(Description of the task)
Starting at the line that contains "Task: Click the 重置 button" in the listing below, write out every line word for word until you have written the line that contains "The width and height of the screenshot is (713, 522).".

(Records for this exercise)
+ + + + +

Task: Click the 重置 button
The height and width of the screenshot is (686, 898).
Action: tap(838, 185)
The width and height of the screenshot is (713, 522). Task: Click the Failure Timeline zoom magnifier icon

+ + + + +

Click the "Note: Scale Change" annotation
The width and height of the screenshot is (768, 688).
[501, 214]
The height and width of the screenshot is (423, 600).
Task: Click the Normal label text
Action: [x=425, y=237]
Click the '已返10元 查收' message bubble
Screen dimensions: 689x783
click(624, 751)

+ + + + +

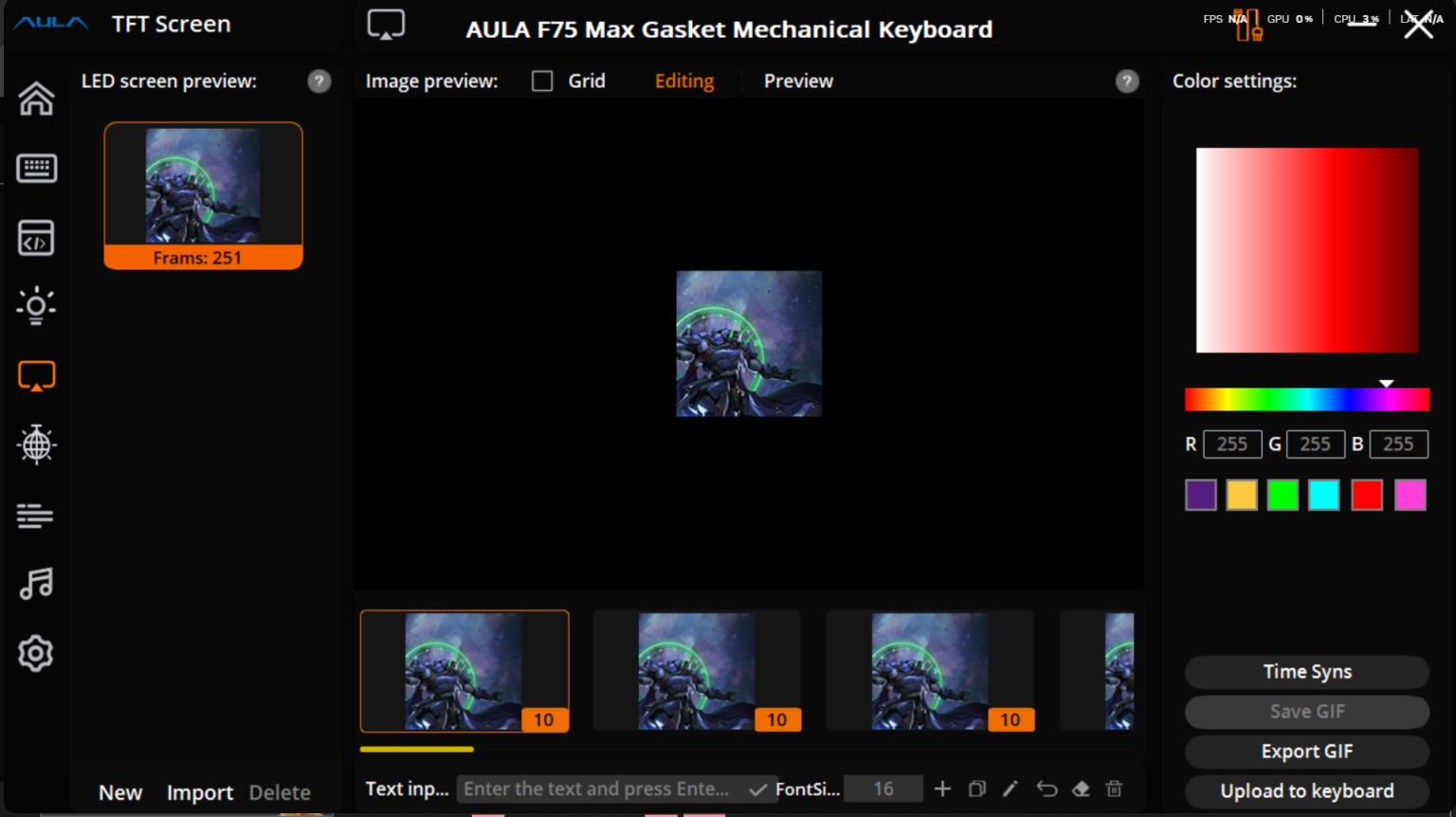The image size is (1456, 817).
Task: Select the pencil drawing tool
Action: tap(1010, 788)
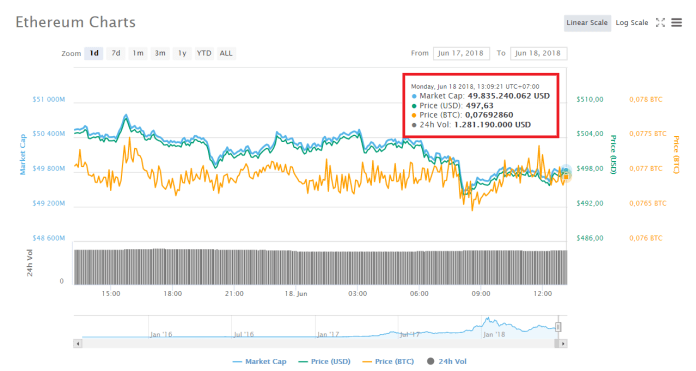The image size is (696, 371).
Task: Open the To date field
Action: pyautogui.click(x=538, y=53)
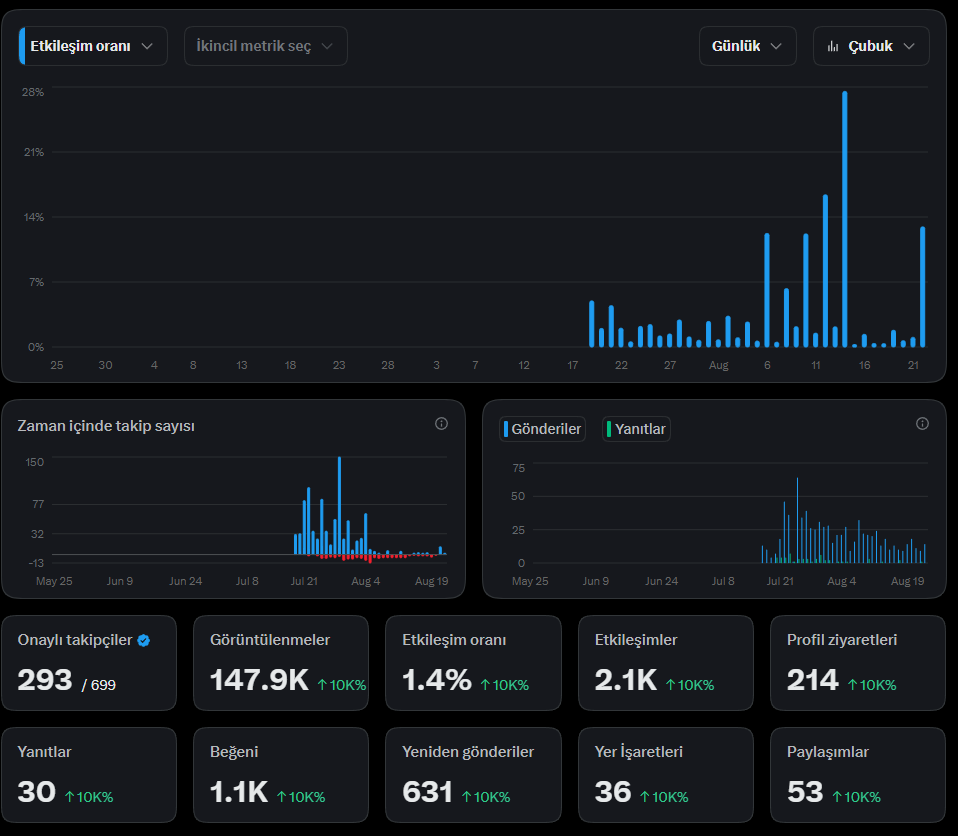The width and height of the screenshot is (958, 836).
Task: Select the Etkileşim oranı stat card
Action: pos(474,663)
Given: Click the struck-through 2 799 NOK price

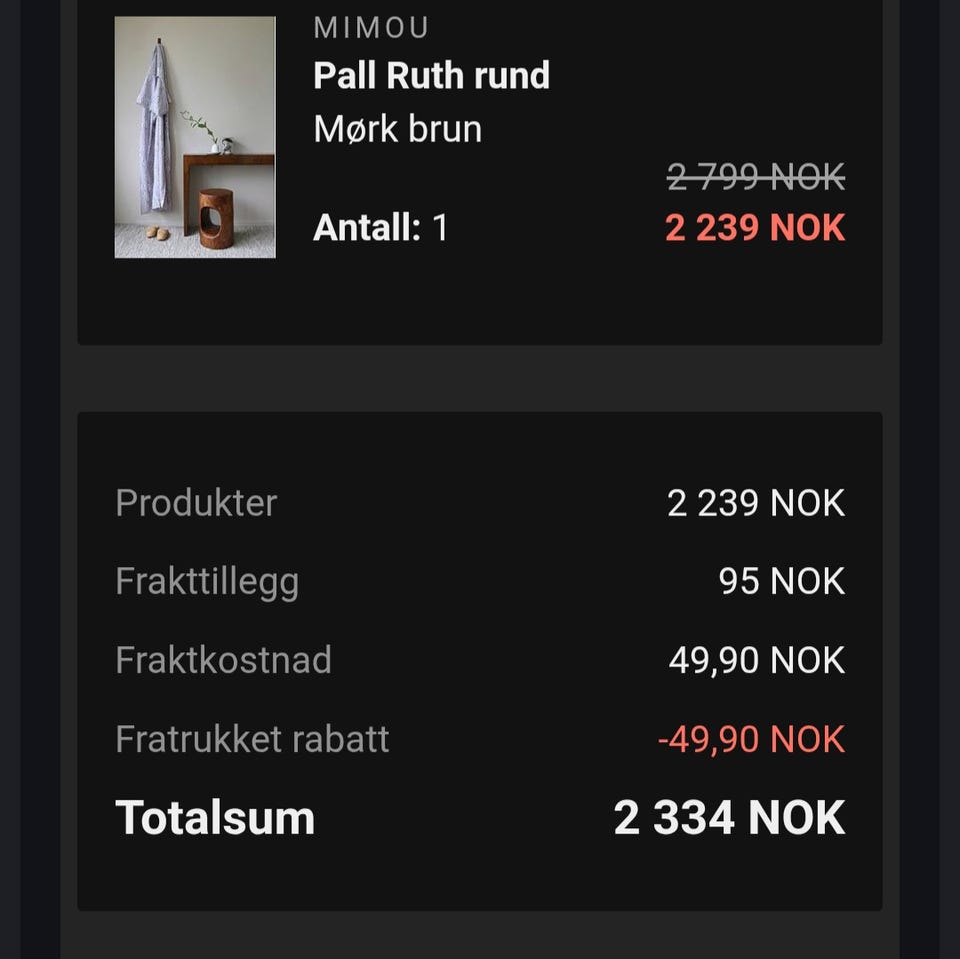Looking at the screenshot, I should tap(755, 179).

+ + + + +

(Task answer)
Task: Click the 重置 button
The height and width of the screenshot is (686, 898).
Action: tap(838, 185)
The width and height of the screenshot is (713, 522). Task: Click the Failure Timeline zoom magnifier icon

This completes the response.